Functional outcomes of rehabilitation in patients with subacute stroke on haemodialysis
Goro Shinjo, Yohei Otaka, Kaori Muraoka, Hiroki Ebata, Meigen Liu
Department of Rehabilitation Medicine, Saiseikai Kanagawaken Hospital, Japan
Objective: To examine functional outcomes in patients with subacute stroke who are on haemodialysis.
Design: Observational cohort study.
Subjects: Patients with stroke who were admitted to rehabilitation wards between April 2011 and August 2016 were retrospectively enrolled.
Methods: Data on the Functional Independence Measure (FIM) and discharge destination were collected from medical records as outcomes. Outcomes were compared for patients who received haemodialysis and those who did not. Multiple regression analyses were carried out to explore the impact of haemodialysis on functional outcomes.
Results: Among 859 patients, 34 (mean age 63. 6 years (standard deviation (SD) 11. 7)) required haemodialysis while staying in rehabilitation wards. One hundred patients not receiving haemodialysis (mean age 70. 7 years (SD 13. 8) ) were randomly selected as controls. The total FIM score at discharge, FIM gain, FIM efficiency, FIM effectiveness, and discharge destination were not significantly different between the 2 groups (p > 0. 05). Multiple regression analysis, adjusted for other confounding factors, found no significant difference in total FIM score between groups at discharge (p = 0. 427).

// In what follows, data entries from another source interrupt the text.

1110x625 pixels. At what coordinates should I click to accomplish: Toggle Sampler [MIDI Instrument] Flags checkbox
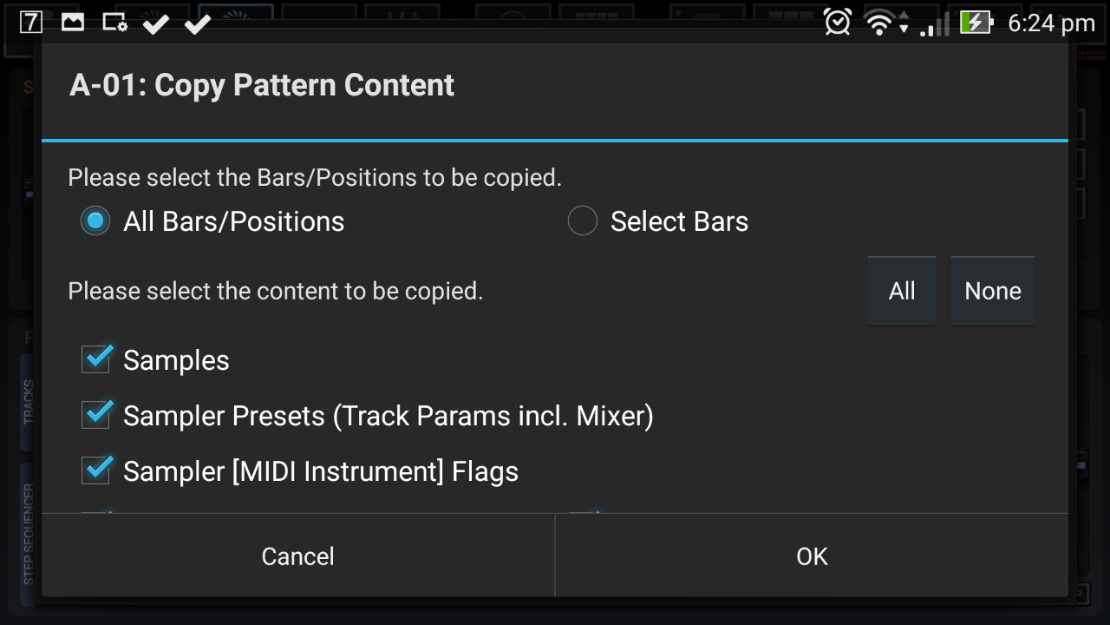pos(96,471)
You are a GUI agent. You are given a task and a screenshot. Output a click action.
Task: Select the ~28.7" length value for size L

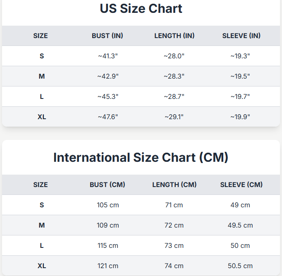(x=174, y=96)
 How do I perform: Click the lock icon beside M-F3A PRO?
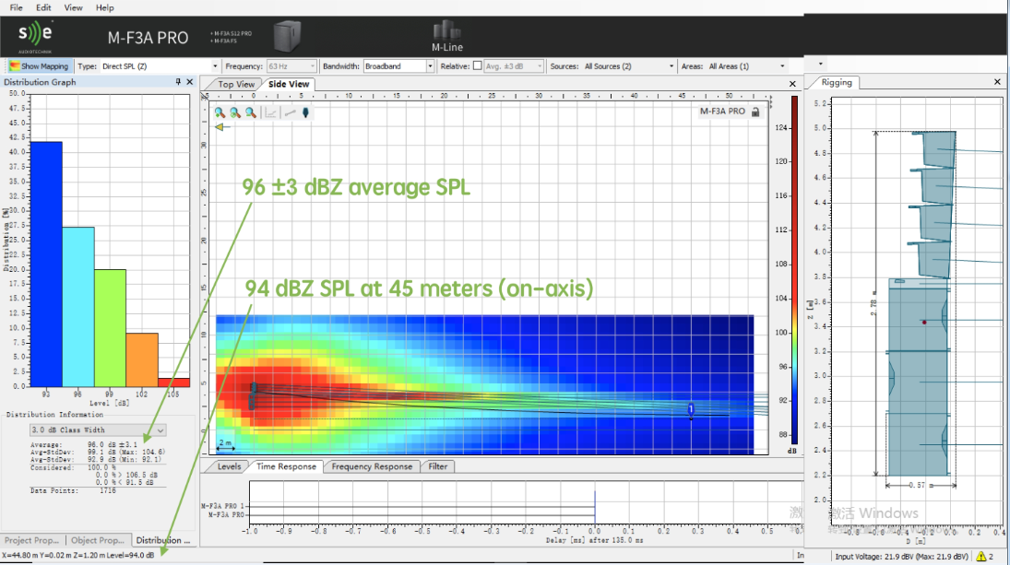coord(755,112)
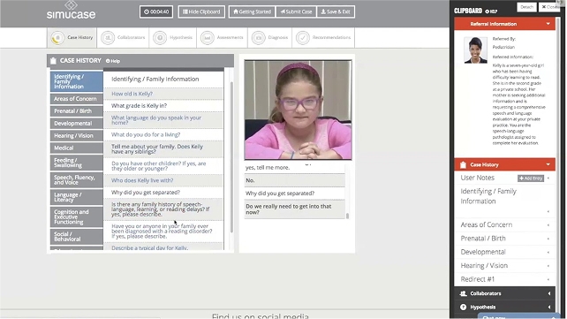Screen dimensions: 567x319
Task: Select the Areas of Concern category
Action: [x=76, y=99]
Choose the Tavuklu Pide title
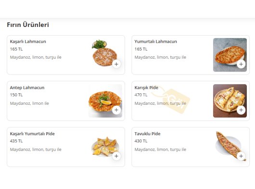255x189 pixels. pyautogui.click(x=147, y=134)
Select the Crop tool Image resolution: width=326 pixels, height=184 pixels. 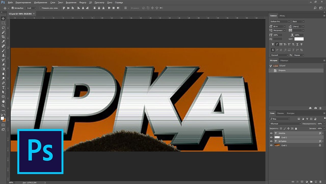tap(3, 37)
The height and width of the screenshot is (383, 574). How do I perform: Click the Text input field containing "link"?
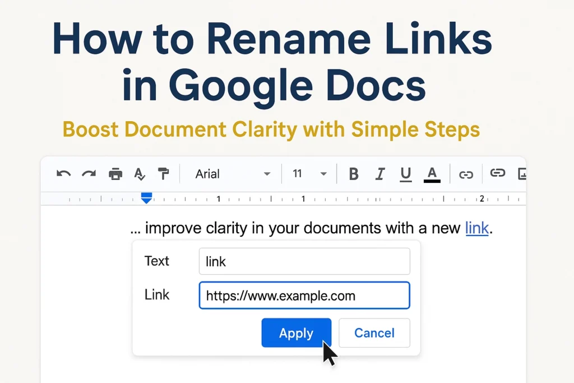pyautogui.click(x=304, y=261)
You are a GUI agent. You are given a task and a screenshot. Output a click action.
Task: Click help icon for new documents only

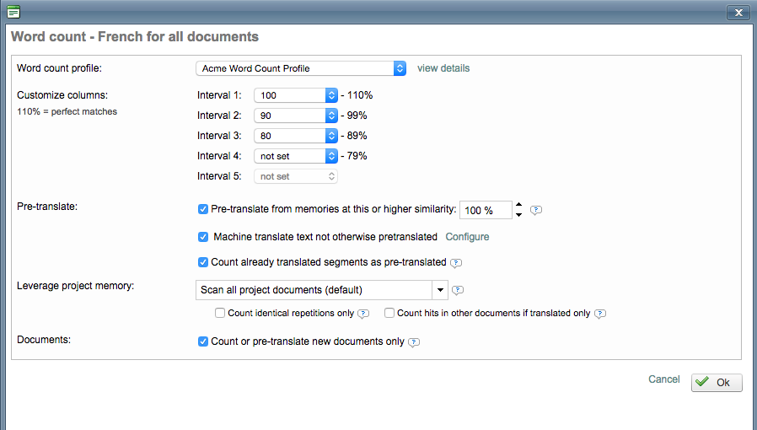414,342
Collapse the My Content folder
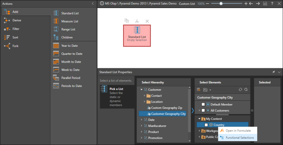Image resolution: width=283 pixels, height=145 pixels. (x=199, y=119)
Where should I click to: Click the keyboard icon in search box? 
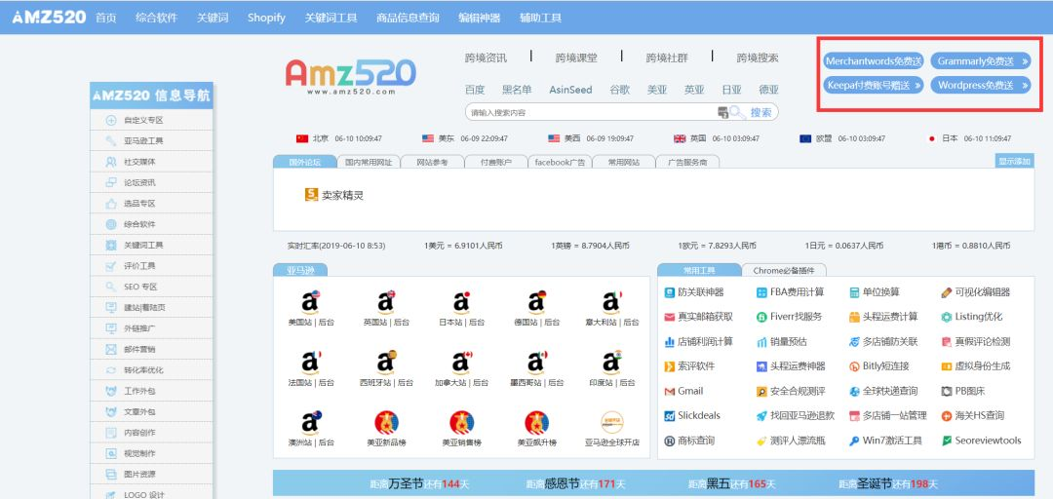pyautogui.click(x=723, y=112)
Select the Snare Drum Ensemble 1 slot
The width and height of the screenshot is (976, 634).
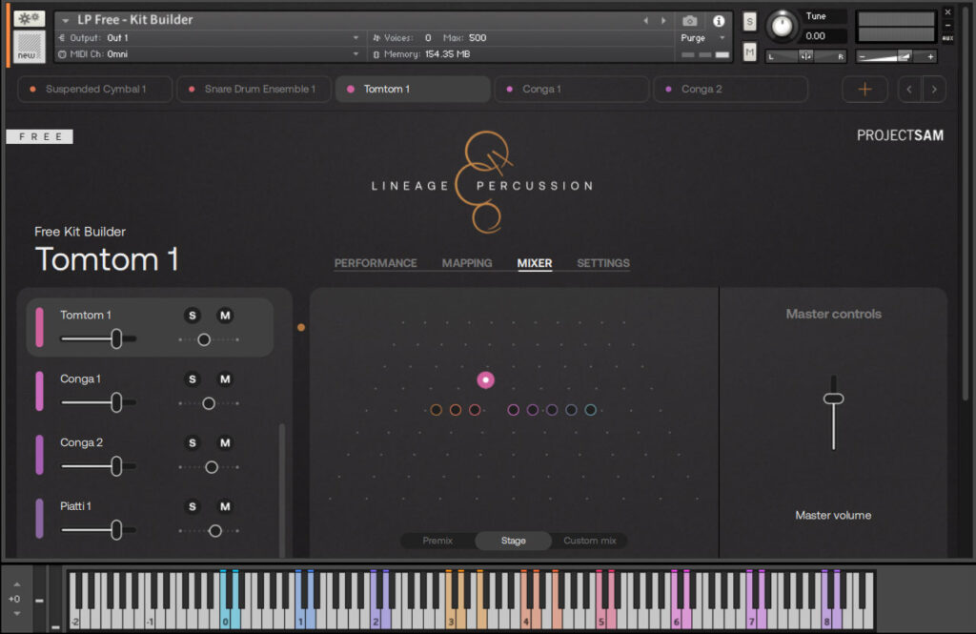[253, 89]
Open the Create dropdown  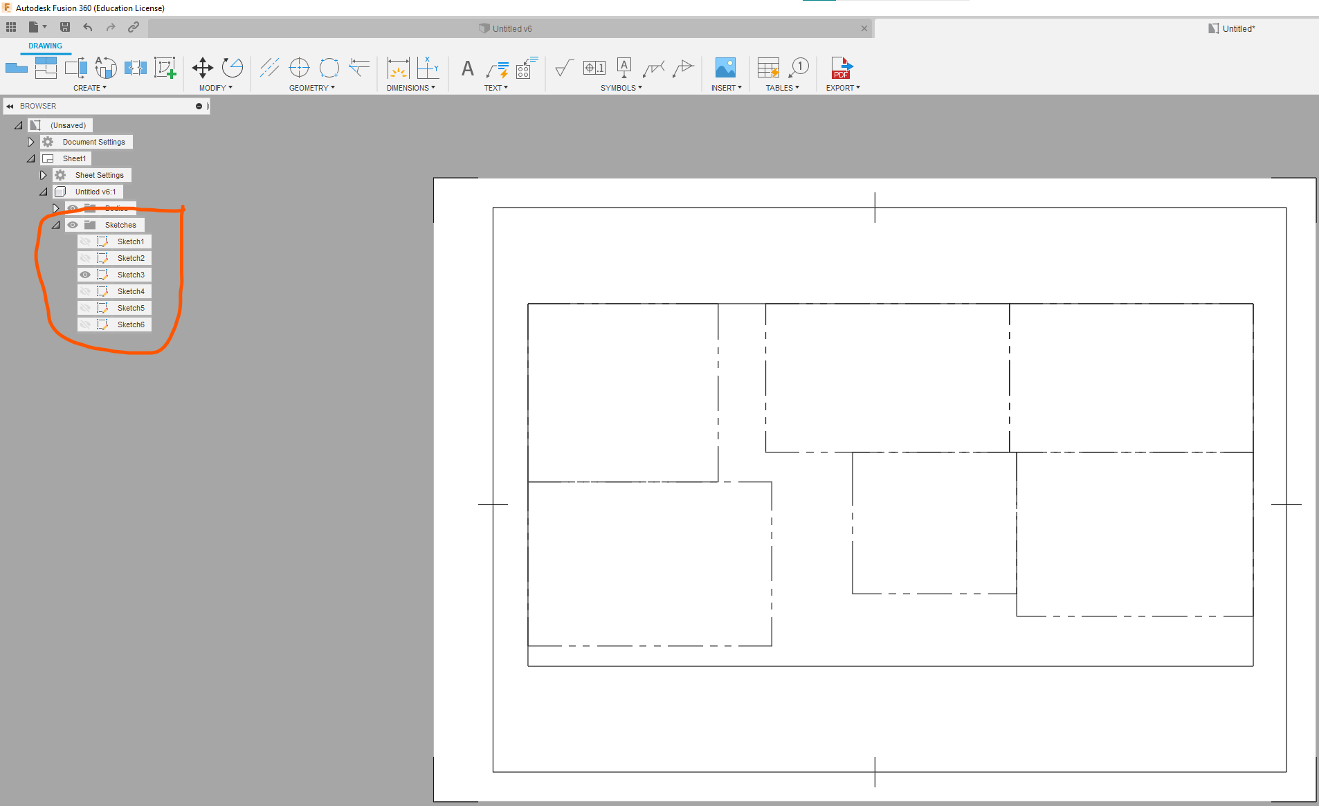pyautogui.click(x=89, y=87)
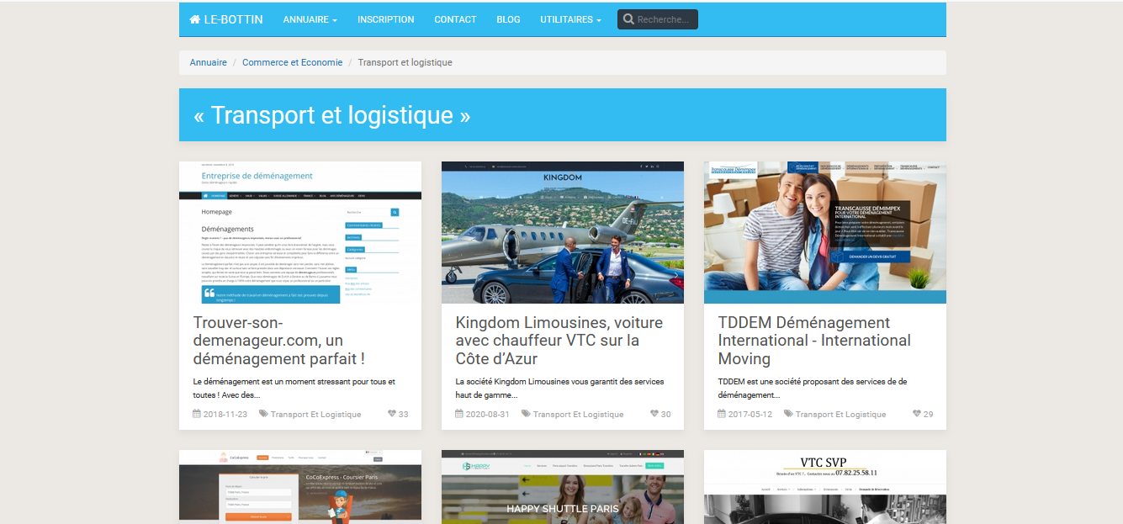Open Trouver-son-demenageur.com listing title

click(x=278, y=341)
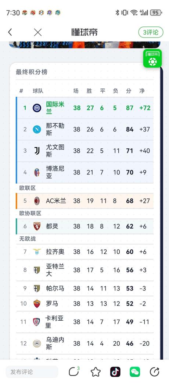Open comments via speech bubble icon

tap(74, 372)
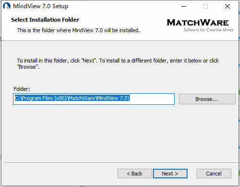
Task: Click the word 'Browse' in the instruction text
Action: click(x=28, y=67)
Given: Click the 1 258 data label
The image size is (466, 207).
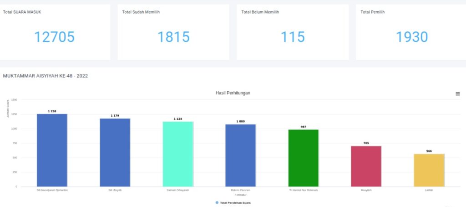Looking at the screenshot, I should click(x=52, y=111).
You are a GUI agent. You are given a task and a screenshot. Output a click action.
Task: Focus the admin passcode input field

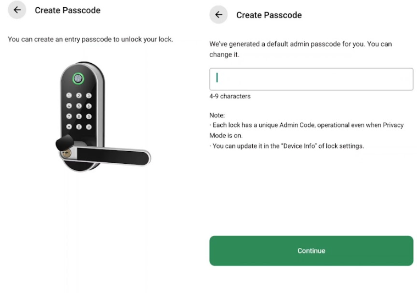pos(311,79)
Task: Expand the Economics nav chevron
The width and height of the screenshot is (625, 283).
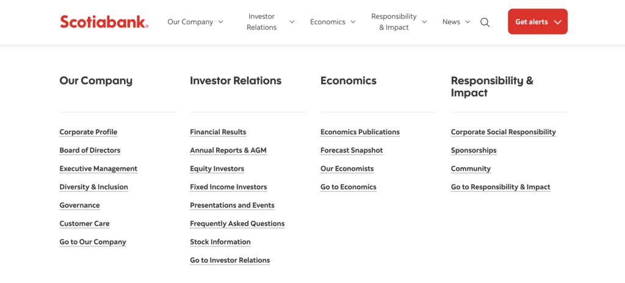Action: (353, 22)
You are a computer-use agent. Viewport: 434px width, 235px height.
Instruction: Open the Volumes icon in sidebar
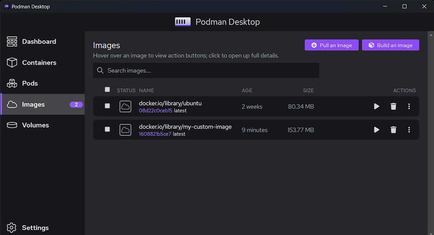coord(12,125)
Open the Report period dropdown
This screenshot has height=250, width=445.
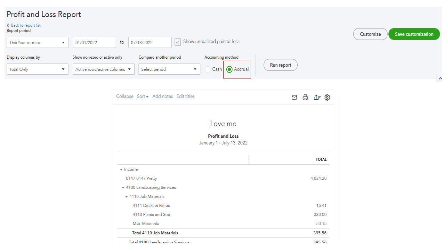click(x=38, y=42)
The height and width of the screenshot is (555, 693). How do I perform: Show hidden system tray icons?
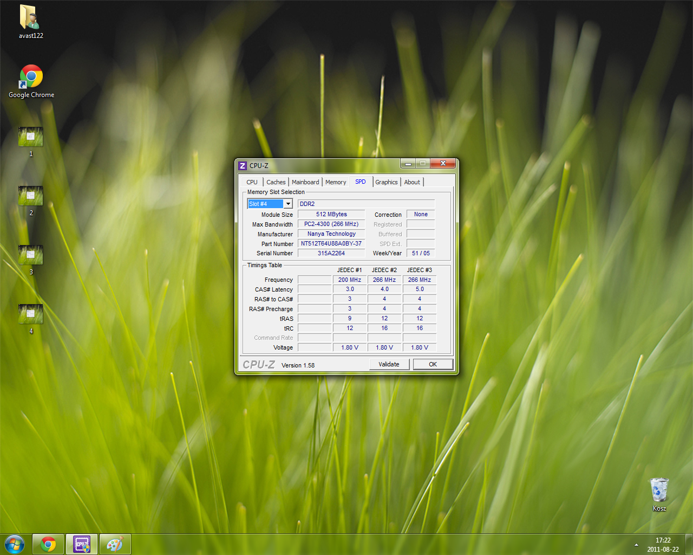point(636,545)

Conclusion: Dialysis was not an inhibitory factor affecting outcomes during subacute rehabilitation in patients with stroke. Rehabilitation should be considered for patients with subacute stroke requiring haemodialysis, in order to provide every opportunity to achieve adequate functional outcomes.
The aim of this study was to clarify whether patients with subacute stroke who are receiving haemodialysis can attain similar functional outcomes after rehabilitation as those not receiving haemodialysis. Stroke patients who were admitted to rehabilitation wards were retrospectively enrolled. Functional outcomes were compared between 34 patients receiving haemodialysis and 100 randomly selected patients not receiving haemodialysis. The results indicate that the functional outcomes were not significantly different between the groups. Furthermore, dialysis was proven to not be an inhibitory factor that affects outcomes after controlling for possible cofounding factors. This study suggests that clinicians should consider rehabilitation for all patients with subacute stroke who require haemodialysis, in order to provide the opportunity for these patients to achieve adequate functional outcomes.